Written task: Locate each line in the data below that contains the string "height", and copy those lines in full.

Data provided:

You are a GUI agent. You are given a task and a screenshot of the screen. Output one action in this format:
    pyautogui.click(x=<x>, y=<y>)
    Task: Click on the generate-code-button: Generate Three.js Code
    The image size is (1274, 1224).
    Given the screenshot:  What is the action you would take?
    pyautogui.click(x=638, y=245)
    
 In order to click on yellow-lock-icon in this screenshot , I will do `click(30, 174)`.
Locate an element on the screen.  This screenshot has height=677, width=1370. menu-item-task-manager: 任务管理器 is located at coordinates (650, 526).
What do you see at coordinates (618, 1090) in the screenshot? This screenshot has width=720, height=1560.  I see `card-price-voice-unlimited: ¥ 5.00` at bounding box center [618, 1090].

Response to this exercise:
Locate an element on the screen.  This screenshot has height=677, width=1370. menu-item-task-manager: 任务管理器 is located at coordinates (650, 526).
What do you see at coordinates (618, 1090) in the screenshot? This screenshot has width=720, height=1560.  I see `card-price-voice-unlimited: ¥ 5.00` at bounding box center [618, 1090].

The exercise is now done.